Он её так называл – сорокалетний Пашка, кровиночка, плоть от плоти, - когда в очередной раз не находил, чего продать на опохмел:
- Су-у-ука! – размахивая своими пудовыми кулачищами и избивая её до кровавой синевы.
Пил Пашка по-чёрному, пропивая всё подряд и давно оставив вымороженную «двушку» совершенно пустой, - в той комнате, что когда-то была спаленкой, она спала на проржавевшей панцирной сетке, принесённой кем-то из соседей.

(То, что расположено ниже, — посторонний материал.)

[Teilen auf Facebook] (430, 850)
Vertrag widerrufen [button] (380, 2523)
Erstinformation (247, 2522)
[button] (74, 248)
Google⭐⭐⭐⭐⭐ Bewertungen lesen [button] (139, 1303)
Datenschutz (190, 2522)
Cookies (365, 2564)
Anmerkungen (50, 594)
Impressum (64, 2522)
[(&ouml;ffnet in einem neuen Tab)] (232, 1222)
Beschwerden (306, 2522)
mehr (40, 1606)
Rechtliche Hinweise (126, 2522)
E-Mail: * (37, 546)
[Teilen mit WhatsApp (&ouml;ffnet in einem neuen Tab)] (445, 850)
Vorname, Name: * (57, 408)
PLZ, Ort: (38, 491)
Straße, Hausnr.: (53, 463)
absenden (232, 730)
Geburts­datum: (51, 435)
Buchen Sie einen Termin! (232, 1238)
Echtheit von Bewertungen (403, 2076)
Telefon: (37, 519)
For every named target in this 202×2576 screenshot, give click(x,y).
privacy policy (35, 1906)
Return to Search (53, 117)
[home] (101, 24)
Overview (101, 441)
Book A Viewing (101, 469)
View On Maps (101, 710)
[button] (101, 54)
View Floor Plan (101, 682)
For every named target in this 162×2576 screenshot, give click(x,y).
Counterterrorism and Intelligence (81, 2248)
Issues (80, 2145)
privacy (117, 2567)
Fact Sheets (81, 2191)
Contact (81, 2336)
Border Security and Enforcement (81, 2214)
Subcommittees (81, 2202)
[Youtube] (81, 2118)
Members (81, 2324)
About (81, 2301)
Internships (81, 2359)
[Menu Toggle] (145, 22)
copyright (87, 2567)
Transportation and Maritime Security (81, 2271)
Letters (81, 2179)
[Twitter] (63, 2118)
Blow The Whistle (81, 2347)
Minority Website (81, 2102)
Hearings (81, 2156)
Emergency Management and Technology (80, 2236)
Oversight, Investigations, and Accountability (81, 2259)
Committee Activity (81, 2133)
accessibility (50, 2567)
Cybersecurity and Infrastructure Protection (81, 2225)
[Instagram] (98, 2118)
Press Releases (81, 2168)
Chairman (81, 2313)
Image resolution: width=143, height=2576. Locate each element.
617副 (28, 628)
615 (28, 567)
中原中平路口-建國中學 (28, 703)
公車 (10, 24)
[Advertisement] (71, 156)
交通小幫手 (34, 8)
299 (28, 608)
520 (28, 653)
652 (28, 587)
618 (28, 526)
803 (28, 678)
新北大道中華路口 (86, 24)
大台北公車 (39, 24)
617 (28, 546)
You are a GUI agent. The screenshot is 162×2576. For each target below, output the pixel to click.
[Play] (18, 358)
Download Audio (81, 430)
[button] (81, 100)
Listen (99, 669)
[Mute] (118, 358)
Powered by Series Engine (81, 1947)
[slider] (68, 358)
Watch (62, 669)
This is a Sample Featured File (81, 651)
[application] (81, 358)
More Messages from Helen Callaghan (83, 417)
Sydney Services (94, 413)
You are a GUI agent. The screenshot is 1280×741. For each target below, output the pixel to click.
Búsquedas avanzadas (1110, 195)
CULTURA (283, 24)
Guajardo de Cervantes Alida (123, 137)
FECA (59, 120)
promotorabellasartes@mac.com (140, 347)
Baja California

Её жалели – за сына-алкаша, за невыносимую старость, за постоянные попытки показать, что у них всё в порядке, и что она просто идёт за хлебом, а не в аптеку за зелёнкой и корвалолом на остатки пенсии, которую у неё, ещё не всю, отобрал сын, или просто в гости, а не пересидеть очередной Пашкин запой. А ведь была хорошей учительницей, шептались во дворе; уважительно здоровались с ней даже кладбищенские землекопы, которые мнили себя птицами повыше первого секретаря.
Во дворе её называли Модницей – из-за галош огромного размера и странного фасона, которые она носила до первого снега, а иногда и дольше, до первого «тридцатника» в минусах.